When the box is put together, cultural institutions can add whatever they like to make the device their own. As such, the recipients are not simply learning about the technology itself but of the subject matter of the museum concerned. Typically, museums include 3D-printed versions of some of their artefacts but it is equally possible to add puzzles or information sheets – or, indeed, anything else that might work – to the kit. All that is needed is an NFC tag with these items so that when they are placed on the NFC reader, a recording will start to play via the computer’s speaker. These are pre-recorded and held on the PC’s memory. The NFC technology acts as a trigger for greater educational context about the objects concerned. They tell their own story. As such, anyone using it gets something like a museum-like experience even if they are not present at the institution itself.
Horniman Museum and Gardens
According to museum professionals at the Horniman Museum, situated in south-east London, both QR and NFC technologies have been deployed there in order to compare their relative strengths and weaknesses. One of the applications that they wanted to use these wireless communications systems for was to allow visitors to experience more of the books they had on display. After all, as the museum pointed out, behind a display cabinet only one page of a book can be presented at any one time. Initially, the museum used QR codes for visitors to scan. When they had done so, further pages could be read on their smart device.
Having put this in place, the museum wanted to do the same for another of the books in its collection, this time using NFC technology instead. In terms of the two technologies, it is fair to say that they both functioned well and did what the museum wanted – to provide a better user experience of the books concerned. What the team at the Horniman Museum found was that NFC tags were cheap, easy to put in place and simple to operate. That said, they did not work on all of the smart devices visitors took to the museum.

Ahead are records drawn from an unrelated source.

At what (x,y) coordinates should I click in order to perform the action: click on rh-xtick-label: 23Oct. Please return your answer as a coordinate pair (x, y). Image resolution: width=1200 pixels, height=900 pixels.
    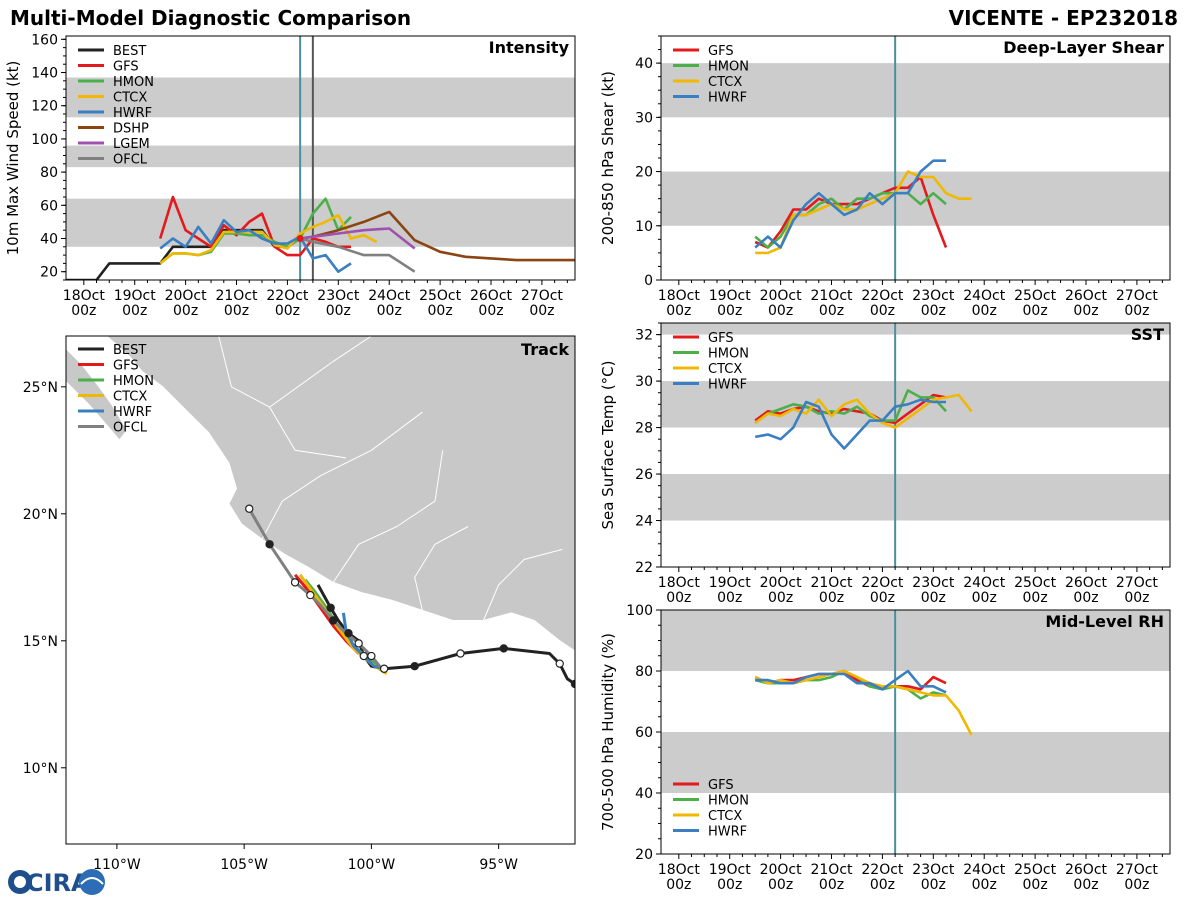
    Looking at the image, I should click on (934, 870).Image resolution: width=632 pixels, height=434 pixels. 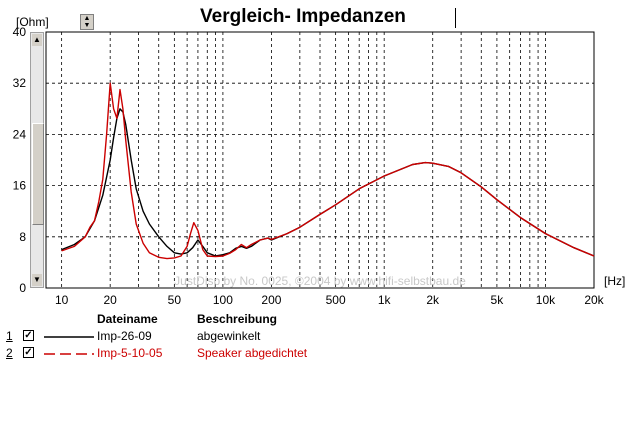 What do you see at coordinates (10, 353) in the screenshot?
I see `legend-index: 2` at bounding box center [10, 353].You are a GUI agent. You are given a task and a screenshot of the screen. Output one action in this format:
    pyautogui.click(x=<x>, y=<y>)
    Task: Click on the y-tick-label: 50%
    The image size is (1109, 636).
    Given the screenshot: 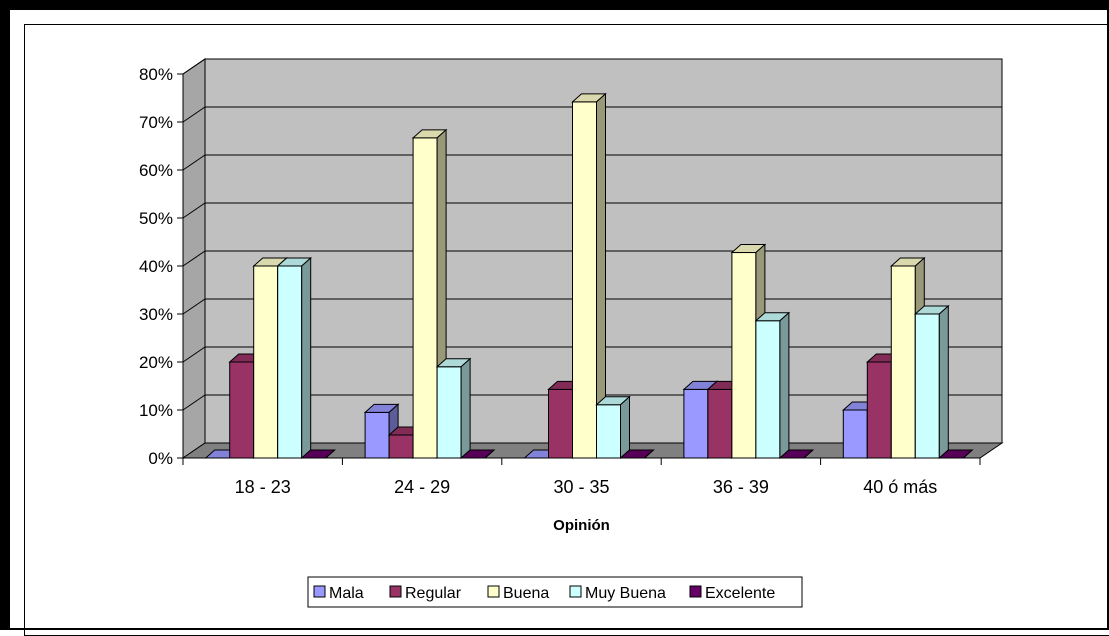 What is the action you would take?
    pyautogui.click(x=156, y=218)
    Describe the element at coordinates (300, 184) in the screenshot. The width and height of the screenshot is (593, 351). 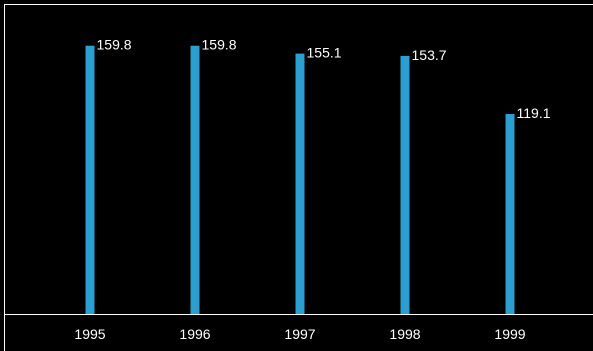
I see `bar-1997` at that location.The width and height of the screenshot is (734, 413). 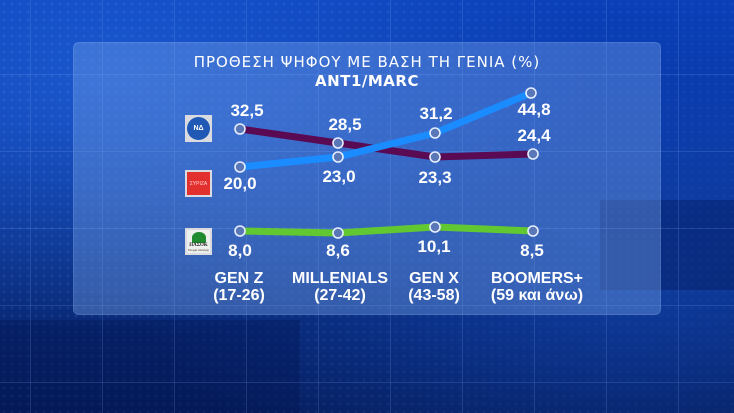 What do you see at coordinates (386, 230) in the screenshot?
I see `green-series-line` at bounding box center [386, 230].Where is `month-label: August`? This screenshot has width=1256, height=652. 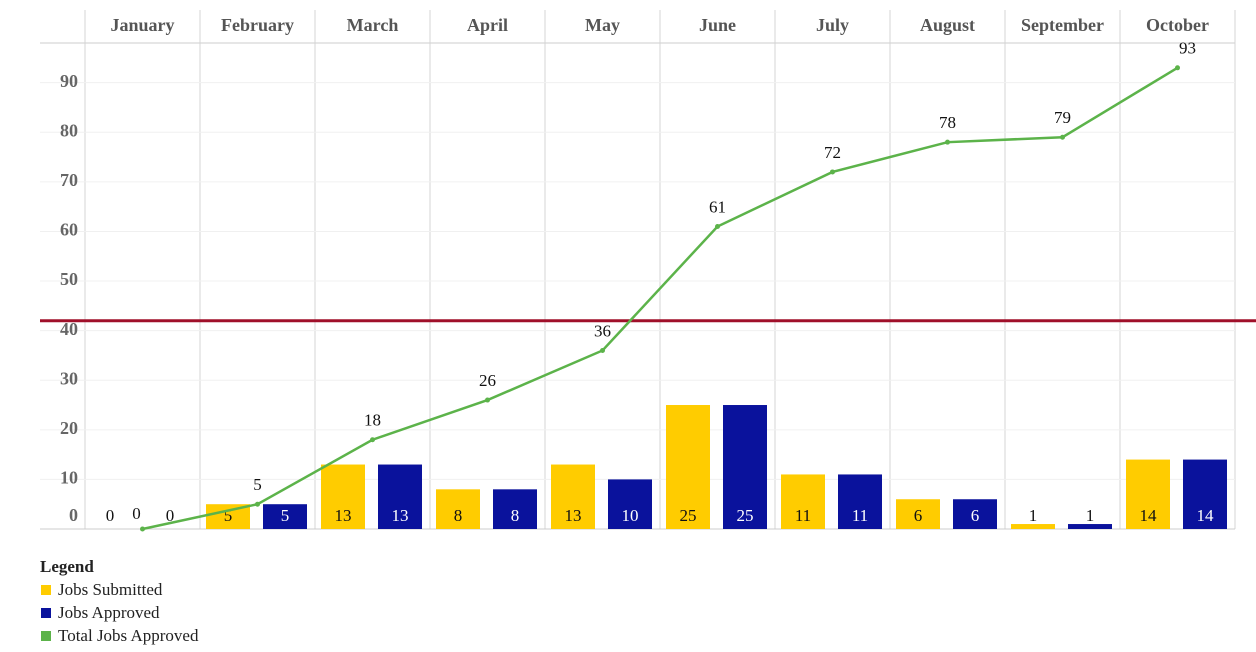 month-label: August is located at coordinates (948, 25).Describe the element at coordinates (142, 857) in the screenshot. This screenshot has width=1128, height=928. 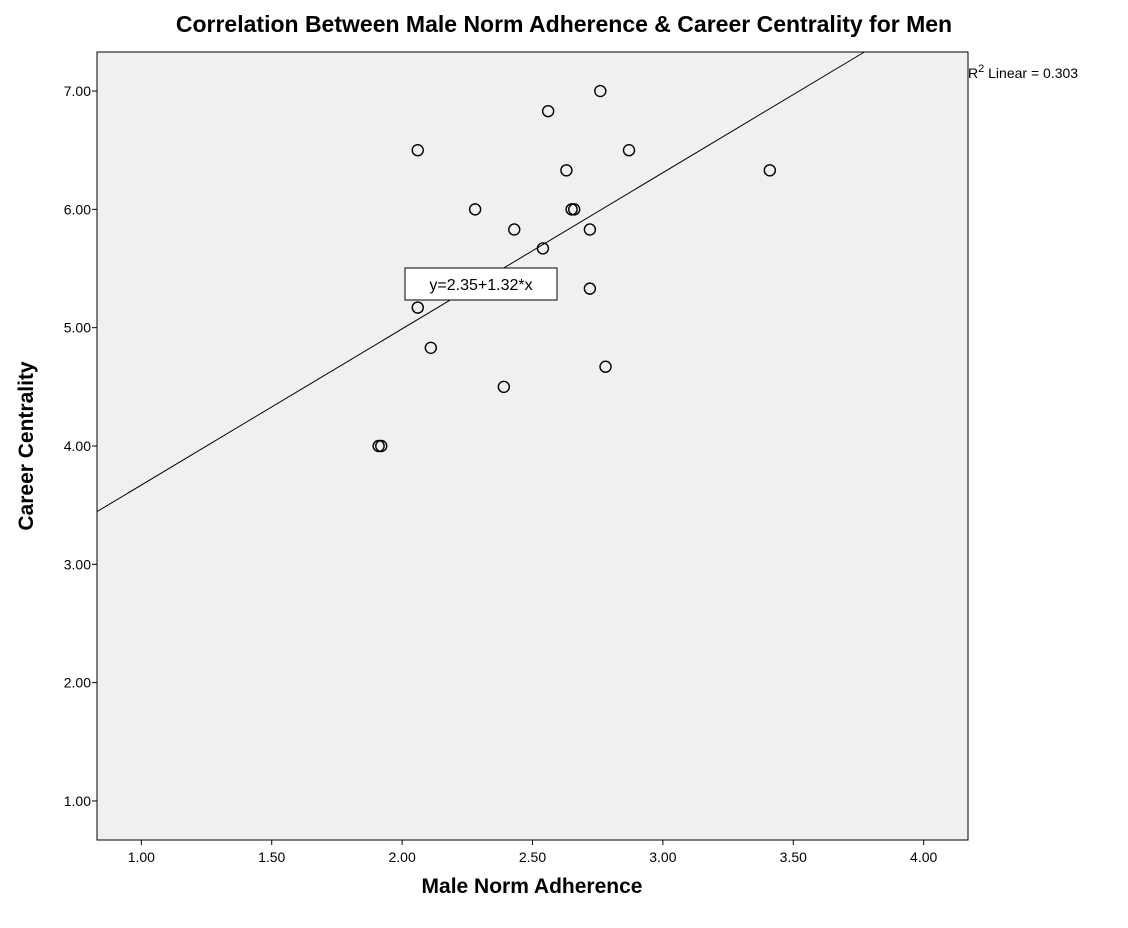
I see `x-tick-label: 1.00` at that location.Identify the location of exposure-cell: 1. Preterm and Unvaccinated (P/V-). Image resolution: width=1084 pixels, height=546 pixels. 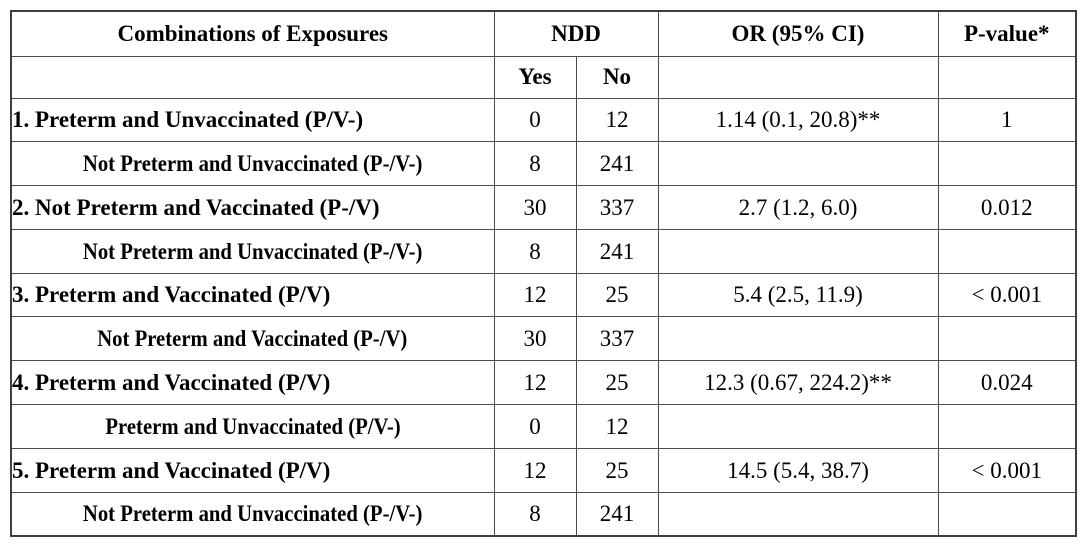
(252, 120).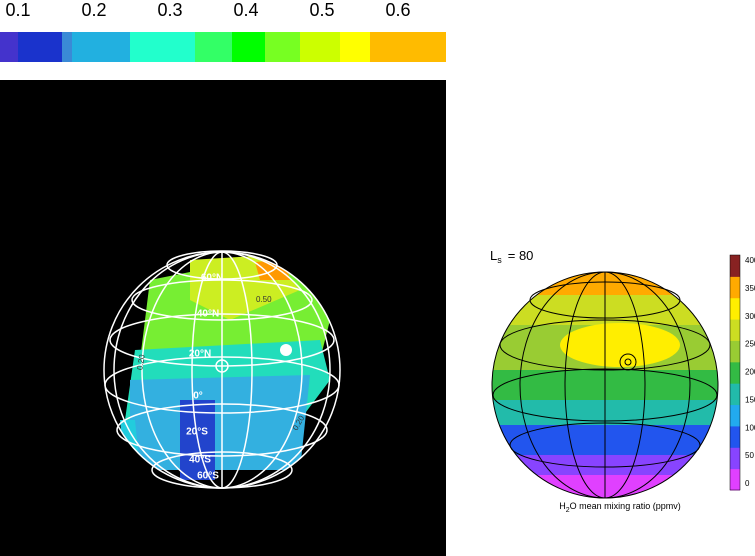 The height and width of the screenshot is (556, 755). I want to click on colorbar-tick-label: 0.4, so click(246, 10).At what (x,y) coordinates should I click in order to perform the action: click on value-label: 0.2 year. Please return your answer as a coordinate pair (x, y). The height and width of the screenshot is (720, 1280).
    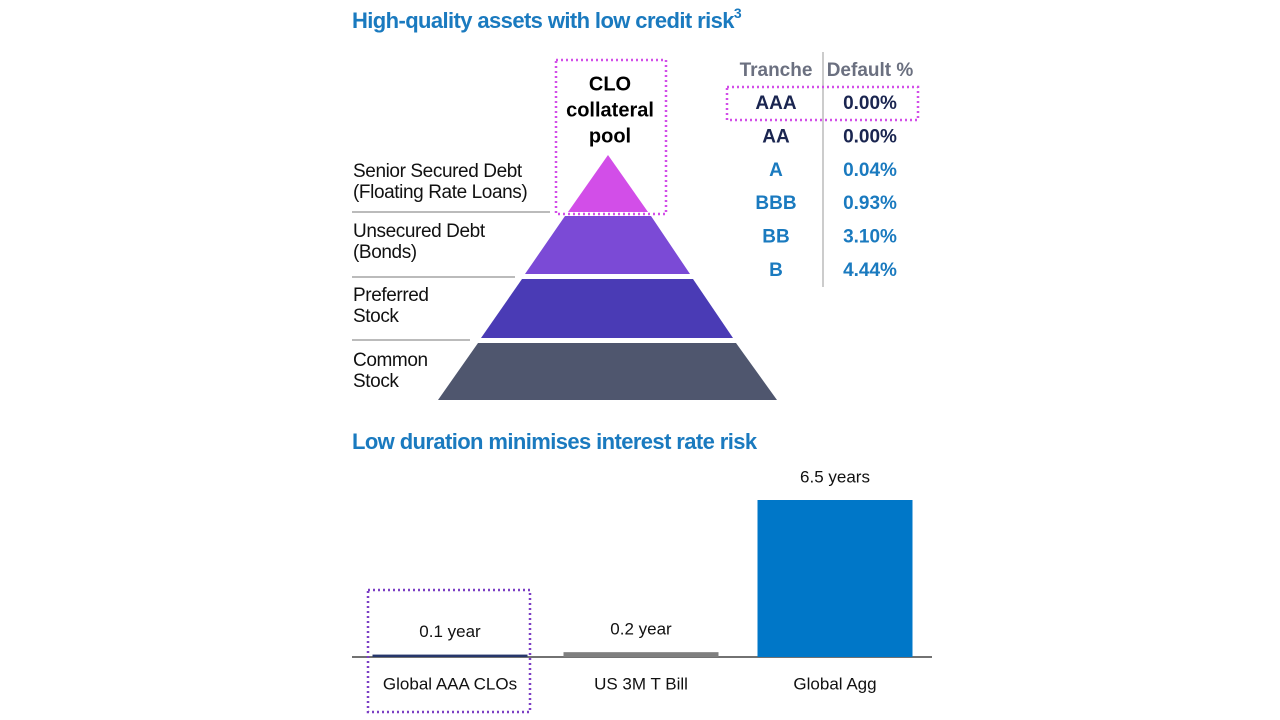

To conclude, NFC offers museum professionals a wide range of possibilities, whether they want to add context and extra information to visitors’ experiences or they are seeking a nifty way of reaching out to communities who may never come to their establishment. The technology is extremely powerful despite offering great value for money. It is only really limited by the creativity of museum professionals in the ways in which it can be deployed to enhance the offering of modern public-facing institutions.